Treat or wait – what is right for me?

The breast is not just any old part of the body: It is a symbol of femininity, beauty and motherhood… The decision for or against treatment of a fibroadenoma is therefore often not so easy. 

In many cases, if a fibroadenoma is barely growing or only growing slowly, it is left up to the woman to decide if she would rather wait or have the lump removed. Women younger than 35 without  a genetic risk of breast cancer in the family and with a very small fibroadenoma are usually advised to wait and attend regular follow-up examinations. However, there are some psychological or physical reasons that could prompt treatment:


In cases of marked symptoms, such as ongoing pain in the breast or problems that repeatedly occur before the period, doctors often recommend treatment.

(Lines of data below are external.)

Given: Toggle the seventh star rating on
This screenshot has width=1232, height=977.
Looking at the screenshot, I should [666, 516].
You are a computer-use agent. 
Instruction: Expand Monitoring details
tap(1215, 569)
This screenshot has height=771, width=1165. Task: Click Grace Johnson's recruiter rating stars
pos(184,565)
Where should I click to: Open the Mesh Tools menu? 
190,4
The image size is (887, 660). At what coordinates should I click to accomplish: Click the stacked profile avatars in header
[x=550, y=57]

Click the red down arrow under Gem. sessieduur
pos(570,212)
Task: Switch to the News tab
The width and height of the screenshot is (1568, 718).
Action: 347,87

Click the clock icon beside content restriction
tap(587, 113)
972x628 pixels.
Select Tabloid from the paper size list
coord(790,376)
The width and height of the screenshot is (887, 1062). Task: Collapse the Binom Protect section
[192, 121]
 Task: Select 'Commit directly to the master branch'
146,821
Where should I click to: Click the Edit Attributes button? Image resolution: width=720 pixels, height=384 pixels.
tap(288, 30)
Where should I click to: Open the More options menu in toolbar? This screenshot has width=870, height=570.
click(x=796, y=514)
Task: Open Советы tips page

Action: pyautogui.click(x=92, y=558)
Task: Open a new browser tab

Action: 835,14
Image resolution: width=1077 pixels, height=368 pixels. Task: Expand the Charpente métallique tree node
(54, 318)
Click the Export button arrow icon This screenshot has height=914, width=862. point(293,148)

Minor problems in everyday life, such as tenderness when sleeping on the stomach, may sometimes impair the long-term feeling of wellbeing.

Pregnancy and breastfeeding

If you are planning to fall pregnant soon, treatment is worth considering: fibroadenomas often grow fast and in rapid spurts during pregnancy due to the altered hormone balance. This can also cause problems during breastfeeding, though this is not necessarily the case.

Even the type of treatment for the fibroadenoma affects breastfeeding: problems could occur during breastfeeding after surgery due to the formation of scar tissue. Here, an alternative is echotherapy. Because the size of the fibroadenoma is reduced without cuts, the breast tissue does not scar, which makes breastfeeding easier. (see also Testimonials.)

When deciding for or against treatment if you are planning a pregnancy, it is also important that the fear of possible complications caused by the fibroadenoma do not overshadow the joy of the pregnancy and the early days with the baby. Ask your gynaecologist to estimate how the position and development of your fibroadenoma will affect breastfeeding.


Too large, too small, the wrong shape… Women are often very critical of the shape of their breasts. Depending on its position, a fibroadenoma can change the shape of the breast. There may be bulges that are bigger or smaller, or the breast with the fibroadenoma may be obviously bigger than the other. The feeling that the breast is no longer as attractive as before can be stressful and lead to insecurities.

Emotional stress

All physical changes can also naturally have a major effect on psychological well-being. The feeling of no longer being attractive or worries about possible problems during breastfeeding – all of this can, over time, cause major internal stress.

The worst part of it for some patients, however, is the fear that the lumps could still develop into cancer. This fear is not medically justified in most cases, but when it is severe, it should be taken seriously. Speak to your gynaecologist about this and get help.

How do you now make the decision about what suits you? First, calmly discuss everything that concerns you about the fibroadenoma extensively with your gynaecologist. Also, ask yourself in relation to all the points above: how much does this symptom or this aspect restrict me? How much is my life changed because of it and how stressed do I feel? Your personal attitude is a key factor!